Let's break out how the program is executed to develop a better understanding. The first line asks Prolog to unify the variable B in the goal dwalk(a,[a],B). Prolog searches in the database, presumably from top to bottom and finds the first fact d(a,b). Hence it unifies B with b. However, there are more possibilities to explore in dwalk(a,[a],B), Prolog just remembers that position and continues to execute delems_dwalk/3. The next line checks if b is not in [] which is true and moves on to execute the recursive call: delems_dwalk(a,[b],E). At this new call the variable B of the call dwalk(a,[a],B) gets again unified with b, however, this time the goal \+member(b,[b]) will fail, triggering a backtrack of the call dwalk(a,[a],B). This time Prolog will try to unify d(a,B) with another fact, but such fact does not exists. Hence, Prolog explores the second part of dwalk/3 and unifies B in dwalk(a,[a],B) with c. The execution of delems_dwalk(a,[b],E) resumes, and since c is not in [b] it moves on to the recursive call delems_dwalk(a,[c,b],E). At delems_dwalk(a,[c,b],E), for all possible instances of B in the call dwalk(a,[a],B), the goal \+member(B,[c,b]) fails resulting on the failure of delems_dwalk(a,[c,b],E). Prolog explores the second clause of delems_dwalk/3. And unifies _ with a and Acc with [c,b] resulting in the unification if E with [c,b].
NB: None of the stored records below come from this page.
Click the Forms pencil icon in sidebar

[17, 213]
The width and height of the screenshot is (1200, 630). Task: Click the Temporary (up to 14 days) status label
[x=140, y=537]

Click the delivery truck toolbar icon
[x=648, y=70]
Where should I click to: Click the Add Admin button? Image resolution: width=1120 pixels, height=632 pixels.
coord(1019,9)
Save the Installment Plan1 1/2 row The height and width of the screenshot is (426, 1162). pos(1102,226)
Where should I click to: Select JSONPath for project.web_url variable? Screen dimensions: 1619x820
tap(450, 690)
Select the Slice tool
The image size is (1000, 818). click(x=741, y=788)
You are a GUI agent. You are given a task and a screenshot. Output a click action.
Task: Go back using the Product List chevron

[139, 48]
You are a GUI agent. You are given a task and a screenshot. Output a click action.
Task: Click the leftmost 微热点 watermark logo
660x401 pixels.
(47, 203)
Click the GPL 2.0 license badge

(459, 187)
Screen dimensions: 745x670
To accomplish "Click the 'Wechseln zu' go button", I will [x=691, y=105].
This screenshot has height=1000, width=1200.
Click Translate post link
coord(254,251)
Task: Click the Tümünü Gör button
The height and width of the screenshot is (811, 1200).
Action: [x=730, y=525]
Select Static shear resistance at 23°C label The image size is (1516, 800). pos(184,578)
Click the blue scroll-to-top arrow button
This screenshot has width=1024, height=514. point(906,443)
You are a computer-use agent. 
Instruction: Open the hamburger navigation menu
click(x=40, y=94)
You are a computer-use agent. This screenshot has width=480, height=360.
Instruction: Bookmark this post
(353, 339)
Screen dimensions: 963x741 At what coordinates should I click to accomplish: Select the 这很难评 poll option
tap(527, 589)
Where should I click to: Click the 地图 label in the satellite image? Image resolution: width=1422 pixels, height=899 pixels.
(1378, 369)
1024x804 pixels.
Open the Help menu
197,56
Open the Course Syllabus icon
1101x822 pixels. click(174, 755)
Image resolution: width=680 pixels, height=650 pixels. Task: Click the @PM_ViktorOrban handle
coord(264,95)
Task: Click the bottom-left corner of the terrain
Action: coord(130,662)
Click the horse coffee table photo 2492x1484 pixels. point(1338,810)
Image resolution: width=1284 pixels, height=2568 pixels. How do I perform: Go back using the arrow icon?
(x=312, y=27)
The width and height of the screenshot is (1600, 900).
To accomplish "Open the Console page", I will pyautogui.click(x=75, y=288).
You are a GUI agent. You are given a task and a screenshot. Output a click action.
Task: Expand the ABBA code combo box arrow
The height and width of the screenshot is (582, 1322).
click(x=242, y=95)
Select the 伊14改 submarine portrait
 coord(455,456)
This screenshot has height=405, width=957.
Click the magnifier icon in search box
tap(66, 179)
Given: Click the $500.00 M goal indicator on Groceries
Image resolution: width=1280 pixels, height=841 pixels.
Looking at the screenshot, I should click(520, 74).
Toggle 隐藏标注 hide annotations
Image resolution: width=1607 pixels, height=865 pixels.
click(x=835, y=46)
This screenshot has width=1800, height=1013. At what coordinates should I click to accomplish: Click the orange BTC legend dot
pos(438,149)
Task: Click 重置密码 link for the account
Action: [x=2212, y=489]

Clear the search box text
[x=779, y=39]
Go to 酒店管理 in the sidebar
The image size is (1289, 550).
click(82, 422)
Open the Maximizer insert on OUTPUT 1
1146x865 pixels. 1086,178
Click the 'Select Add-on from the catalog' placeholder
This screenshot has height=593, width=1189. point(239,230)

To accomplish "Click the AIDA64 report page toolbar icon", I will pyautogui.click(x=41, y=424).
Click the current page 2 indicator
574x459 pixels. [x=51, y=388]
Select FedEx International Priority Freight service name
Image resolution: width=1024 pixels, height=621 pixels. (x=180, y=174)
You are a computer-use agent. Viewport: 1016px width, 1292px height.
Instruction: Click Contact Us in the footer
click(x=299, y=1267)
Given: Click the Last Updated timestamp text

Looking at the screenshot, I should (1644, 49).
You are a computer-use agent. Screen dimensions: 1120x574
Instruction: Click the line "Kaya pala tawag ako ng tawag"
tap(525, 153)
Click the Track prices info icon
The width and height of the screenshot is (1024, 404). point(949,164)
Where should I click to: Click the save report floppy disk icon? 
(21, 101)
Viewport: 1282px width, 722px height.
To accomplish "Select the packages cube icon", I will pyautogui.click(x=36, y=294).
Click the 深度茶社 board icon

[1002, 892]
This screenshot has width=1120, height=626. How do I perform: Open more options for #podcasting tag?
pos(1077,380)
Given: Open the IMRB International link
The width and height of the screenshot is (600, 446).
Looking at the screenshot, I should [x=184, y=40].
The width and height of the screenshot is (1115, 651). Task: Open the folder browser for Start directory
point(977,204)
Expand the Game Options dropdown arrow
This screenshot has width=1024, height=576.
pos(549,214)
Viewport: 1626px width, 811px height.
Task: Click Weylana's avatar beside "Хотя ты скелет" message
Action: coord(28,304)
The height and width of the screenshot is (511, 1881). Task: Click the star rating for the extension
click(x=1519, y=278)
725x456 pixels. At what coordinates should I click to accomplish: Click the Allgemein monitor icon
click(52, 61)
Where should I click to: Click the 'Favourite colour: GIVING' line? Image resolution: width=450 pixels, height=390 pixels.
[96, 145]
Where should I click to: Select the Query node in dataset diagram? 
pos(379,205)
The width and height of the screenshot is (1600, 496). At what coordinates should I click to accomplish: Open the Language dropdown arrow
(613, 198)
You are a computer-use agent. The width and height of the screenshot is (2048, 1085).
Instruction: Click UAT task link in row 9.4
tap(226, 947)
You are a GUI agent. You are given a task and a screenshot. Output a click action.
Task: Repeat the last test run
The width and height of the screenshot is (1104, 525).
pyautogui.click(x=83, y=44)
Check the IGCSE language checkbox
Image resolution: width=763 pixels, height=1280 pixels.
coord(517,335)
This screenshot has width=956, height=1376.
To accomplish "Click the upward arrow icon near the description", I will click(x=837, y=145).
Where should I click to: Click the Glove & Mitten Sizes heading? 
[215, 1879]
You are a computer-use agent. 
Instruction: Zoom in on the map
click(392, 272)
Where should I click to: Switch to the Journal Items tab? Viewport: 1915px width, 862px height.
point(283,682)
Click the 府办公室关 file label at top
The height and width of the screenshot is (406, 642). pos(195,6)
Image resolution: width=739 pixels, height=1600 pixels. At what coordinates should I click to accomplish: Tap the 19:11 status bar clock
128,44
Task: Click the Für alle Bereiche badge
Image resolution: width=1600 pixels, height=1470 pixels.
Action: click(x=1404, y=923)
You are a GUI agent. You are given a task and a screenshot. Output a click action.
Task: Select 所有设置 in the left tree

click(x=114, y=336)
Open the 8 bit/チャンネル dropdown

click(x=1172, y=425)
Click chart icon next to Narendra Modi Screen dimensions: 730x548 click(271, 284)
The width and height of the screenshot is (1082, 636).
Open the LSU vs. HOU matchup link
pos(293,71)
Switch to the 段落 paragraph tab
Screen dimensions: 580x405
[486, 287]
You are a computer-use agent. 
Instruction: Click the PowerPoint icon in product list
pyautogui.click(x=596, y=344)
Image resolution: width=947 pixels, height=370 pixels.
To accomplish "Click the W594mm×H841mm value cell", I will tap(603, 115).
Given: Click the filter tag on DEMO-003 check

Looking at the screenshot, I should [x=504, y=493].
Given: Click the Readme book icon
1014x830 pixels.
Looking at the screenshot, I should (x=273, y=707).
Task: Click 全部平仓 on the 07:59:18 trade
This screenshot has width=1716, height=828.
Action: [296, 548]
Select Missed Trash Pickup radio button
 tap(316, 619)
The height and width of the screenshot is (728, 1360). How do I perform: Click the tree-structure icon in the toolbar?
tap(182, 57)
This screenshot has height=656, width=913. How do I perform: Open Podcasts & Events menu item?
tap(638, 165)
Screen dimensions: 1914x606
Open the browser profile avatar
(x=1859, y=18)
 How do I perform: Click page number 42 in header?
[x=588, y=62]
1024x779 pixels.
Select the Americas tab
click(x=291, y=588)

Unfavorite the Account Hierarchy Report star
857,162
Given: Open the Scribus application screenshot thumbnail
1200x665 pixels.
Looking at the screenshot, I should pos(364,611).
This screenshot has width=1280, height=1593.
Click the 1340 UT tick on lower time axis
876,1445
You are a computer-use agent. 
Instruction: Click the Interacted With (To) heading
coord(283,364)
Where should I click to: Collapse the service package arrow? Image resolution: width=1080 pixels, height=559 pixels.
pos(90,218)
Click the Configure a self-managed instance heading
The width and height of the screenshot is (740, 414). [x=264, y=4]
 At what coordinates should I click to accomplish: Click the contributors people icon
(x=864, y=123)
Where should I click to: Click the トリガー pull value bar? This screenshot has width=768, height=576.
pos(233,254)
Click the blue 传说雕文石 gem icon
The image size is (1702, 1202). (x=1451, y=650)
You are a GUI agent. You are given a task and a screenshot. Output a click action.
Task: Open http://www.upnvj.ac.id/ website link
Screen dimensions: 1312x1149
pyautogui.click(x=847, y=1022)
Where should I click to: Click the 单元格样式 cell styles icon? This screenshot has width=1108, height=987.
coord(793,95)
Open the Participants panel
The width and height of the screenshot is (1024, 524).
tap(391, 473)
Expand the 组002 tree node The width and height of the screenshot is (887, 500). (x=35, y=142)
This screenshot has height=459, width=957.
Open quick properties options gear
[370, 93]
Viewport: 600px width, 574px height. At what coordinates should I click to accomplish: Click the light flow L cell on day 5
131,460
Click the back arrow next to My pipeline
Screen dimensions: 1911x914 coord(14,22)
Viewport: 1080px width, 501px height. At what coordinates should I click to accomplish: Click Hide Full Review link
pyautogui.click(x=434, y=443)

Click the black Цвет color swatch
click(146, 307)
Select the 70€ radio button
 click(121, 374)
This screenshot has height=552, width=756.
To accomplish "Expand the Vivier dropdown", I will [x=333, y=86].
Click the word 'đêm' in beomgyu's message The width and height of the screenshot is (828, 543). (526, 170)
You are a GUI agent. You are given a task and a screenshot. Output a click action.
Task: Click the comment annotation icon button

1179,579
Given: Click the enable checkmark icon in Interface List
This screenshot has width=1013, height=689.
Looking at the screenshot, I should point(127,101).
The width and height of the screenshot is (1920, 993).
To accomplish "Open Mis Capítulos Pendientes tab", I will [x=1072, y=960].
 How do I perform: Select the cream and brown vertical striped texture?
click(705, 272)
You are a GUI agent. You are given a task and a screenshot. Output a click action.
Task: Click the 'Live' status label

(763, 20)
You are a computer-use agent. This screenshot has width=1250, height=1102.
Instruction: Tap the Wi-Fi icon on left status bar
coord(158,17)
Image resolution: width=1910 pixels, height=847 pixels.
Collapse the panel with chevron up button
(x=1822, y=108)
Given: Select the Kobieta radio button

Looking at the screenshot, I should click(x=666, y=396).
So far things look good and just as we laid them out in "Programming Without Problems" but, what about if we ask Prolog to give us another answer? Well, it will backtrack to the previous delems_dwalk/3 call that has unexplored goals, that is the call delems_dwalk(a,[b],E). Since when the call delems_dwalk(a,[b],E) was made the first clause was successful, now Prolog will explore the second clause and will unify _ with a and Acc with [b], resulting in the unification of E with [b]. If we ask Prolog to give us more answers, then it will backtrack to the call delems_dwalk(a,[],E) but at this point dwalk/3 has unexplored paths, so, instead of unifying B with b, the resulting unification is B with c. Prolog then will follow the execution of delems_dwalk(a,[c],E) and finally give the answer E = [b,c]. Again, if we ask for more answers, Prolog will backtrack and remove b from [b,c] and give the answer E = [c]. Finally, if we ask Prolog one more time, it will backtrack to the root call delems_dwalk(a,[],E) and unify E with [].

$A\vee B=B\vee A$

We can argue that these problems only arise if we ask Prolog for more answers, and if we don't then we should be ok. This is true, however, we would not be able to build anything on top of delems_dwalk/3 because backtrack could be necessary, much like dwalk/3 in delems_dwalk/3. But even if we don't build anything on top of delems_dwalk/3 we can not use the predicate to check if an answer is correct. For example if we execute delems_dwalk(a,[b,c],[b,c]) Prolog will answer yes which is what we expected but if we also execute delems_dwalk(a,[this,is,wrong],[this,is,wrong]) Prolog will answer yes. All because of that second clause. So, it is a good idea to fix this, and recover the or's commutativity.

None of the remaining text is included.